Introduction to STATA

Stata is a general-purpose statistical software package created in 1985 by StataCorp. Most of its users work in research, especially in the fields of economics, sociology, political science, biomedicine, and epidemiology. According to StataCorp (2016), Stata is “a complete, integrated statistical software package that provides everything you need for data analysis, data management, and graphics”.  Basically, Stata is a software that allows you to store and manage data (large and small data sets), undertake statistical analysis on your data, and create some really nice graphs.

Stata’s capabilities include data management, statistical analysis, graphics, simulations, regression, and custom programming.
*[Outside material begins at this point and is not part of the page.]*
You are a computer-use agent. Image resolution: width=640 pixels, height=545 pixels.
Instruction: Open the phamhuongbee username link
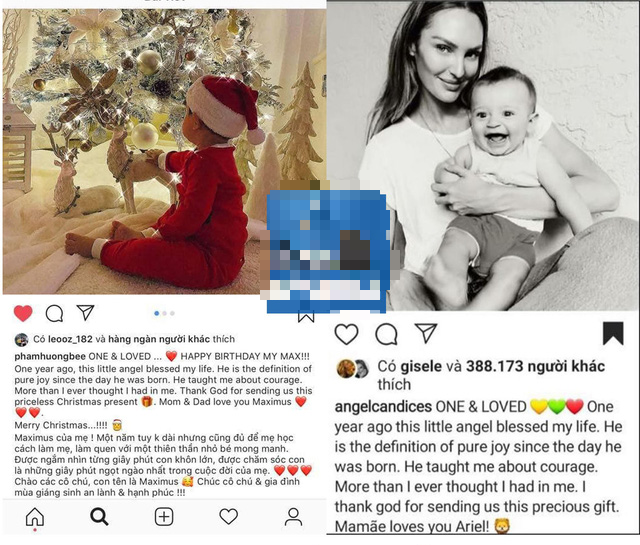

It also has a system to disseminate user-written programs that lets it grow continuously.

The name Stata is a syllabic abbreviation of the words statistics and data. The FAQ for the official forum of Stata insists that the correct English pronunciation of Stata “must remain a mystery”; any of “Stay-ta”, “Sta-ta” or “Stah-ta” (rhymes of the three pronunciations of ‘data’) are considered acceptable. More recent updates indicate that Stata employees pronounce it /ˈsttə/.

There are four major builds of each version of Stata:

  • Stata/MP for multiprocessor computers (including dual-core and multicore processors)
  • Stata/SE for large databases
  • Stata/IC, which is the standard version
  • Numerics by Stata, supports any of the data sizes listed above in an embedded environment

Small Stata, which was the smaller, student version for educational purchase only, is no longer available.

This software is commonly used among health researchers, particularly those working with very large data sets, because it is a powerful software that allows you to do almost anything you like with your data.

It’s important to note that Stata is not the only statistical software – there are many others that you may come across if you pursue a career that requires you to work with data.  Some of the other common statistical packages include SPSS and SAS (yes, they all start with ‘s’!).  The focus for this session, however, is on Stata.